Why on earth your government is obliging you to have 15.000L water tank? it doesen't make any sense...
At times Australia can get very dry, and the dams supplying Sydney can become critically low, especially with the stupidly expanding population of Sydney. So there were water use restrictions, raised prices, public campaigns to make people save rainwater and use it for garden watering, etc.
But that was then, and recently the weather is much wetter. And will remain so for years, if Mr Maunder and his spotless Sun has anything to do with it. Currently all the dams are near full:
http://www.waternsw.com.au/supply/dam-levels/greater-sydneys-dam-levelsThen there's the AGW religious resistance to any suggestion of the climate becoming wetter for decades, because of course all climate change is baaaaad. So there's no rollback of the water use rules and pricing. Maunder glaciation will proceed faster than legislation change.
As for using it...
Firstly the brown stain is tannin, from gum leaves. In concentrated form it can be used to tan leather. I'd rather drink rainwater with tannin, than town water with chlorine and fluoride.

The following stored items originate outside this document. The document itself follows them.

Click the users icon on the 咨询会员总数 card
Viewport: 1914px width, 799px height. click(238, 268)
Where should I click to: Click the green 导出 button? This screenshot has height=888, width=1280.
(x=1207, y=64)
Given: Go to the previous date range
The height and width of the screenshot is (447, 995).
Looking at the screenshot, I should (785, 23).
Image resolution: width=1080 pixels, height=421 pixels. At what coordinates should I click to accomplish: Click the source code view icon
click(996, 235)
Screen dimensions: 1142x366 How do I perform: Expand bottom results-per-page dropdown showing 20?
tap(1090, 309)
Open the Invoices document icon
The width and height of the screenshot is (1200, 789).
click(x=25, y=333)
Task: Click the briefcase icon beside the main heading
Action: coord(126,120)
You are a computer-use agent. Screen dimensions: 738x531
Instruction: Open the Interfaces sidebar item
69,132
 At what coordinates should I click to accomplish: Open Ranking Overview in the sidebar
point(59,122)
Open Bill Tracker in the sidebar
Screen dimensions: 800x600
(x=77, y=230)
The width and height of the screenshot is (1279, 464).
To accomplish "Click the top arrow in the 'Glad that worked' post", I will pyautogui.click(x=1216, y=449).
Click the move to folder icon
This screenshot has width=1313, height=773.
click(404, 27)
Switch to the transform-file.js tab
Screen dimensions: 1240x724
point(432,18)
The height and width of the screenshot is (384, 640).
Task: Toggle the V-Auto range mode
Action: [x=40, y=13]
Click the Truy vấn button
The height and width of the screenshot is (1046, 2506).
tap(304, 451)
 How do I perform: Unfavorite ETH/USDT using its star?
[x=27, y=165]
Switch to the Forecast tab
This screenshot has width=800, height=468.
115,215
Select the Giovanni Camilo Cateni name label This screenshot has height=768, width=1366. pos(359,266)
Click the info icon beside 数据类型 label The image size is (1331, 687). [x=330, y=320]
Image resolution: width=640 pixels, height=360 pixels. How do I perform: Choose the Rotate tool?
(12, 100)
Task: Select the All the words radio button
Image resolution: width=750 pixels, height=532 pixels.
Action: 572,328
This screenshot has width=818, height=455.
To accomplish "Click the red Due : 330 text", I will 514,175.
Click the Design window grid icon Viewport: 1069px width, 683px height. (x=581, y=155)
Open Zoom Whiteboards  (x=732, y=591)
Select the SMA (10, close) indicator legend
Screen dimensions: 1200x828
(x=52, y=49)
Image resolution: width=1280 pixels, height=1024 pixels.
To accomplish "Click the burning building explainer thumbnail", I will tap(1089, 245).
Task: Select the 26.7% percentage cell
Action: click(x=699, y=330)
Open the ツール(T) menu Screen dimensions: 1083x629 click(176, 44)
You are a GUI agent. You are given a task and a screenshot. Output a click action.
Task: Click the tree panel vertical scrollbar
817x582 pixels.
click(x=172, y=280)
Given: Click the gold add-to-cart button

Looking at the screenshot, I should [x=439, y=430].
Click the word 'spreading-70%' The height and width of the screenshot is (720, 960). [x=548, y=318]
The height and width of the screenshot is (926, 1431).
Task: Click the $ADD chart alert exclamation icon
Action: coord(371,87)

If you have somewhere on your property significantly higher than the house, you could put a second small tank there, with a small solar powered lift pump from the big tank. Then use gravity-fed water from the small tank for most house use, rather than town water. Showers, bath, toilets, etc. Filter for drinking and cooking - remove the tannin, still no fluorides.
Manual valve switchover to town water if there's been insufficient solar pumping and the small tank emptied. Keep it simple.
Insulating the main tank and using it as a thermal mass for house air-con is also a good idea.
Then there's the bushfire drench system. Something I plan to do when/if I move to the country. Not so much to save the house (mine would be fireproof anyway, partially underground), but to preserve surrounding trees. The idea is to spray drench everything in sight, before the fire front arrives, so nothing burns. Obviously, must be a diesel driven high capacity pump, since the town power would probably be out in such a situation.
If you already live in a moist fernery, there's probably little point to this.